- _Provided data_
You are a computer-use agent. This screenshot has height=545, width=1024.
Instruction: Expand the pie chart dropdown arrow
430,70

--

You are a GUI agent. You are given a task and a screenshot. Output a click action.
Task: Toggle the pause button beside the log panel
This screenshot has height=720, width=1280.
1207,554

- _About this task_
Could you work out how many lines in the records include "agent"? Answer with the number only.

- _Solution to the problem_
2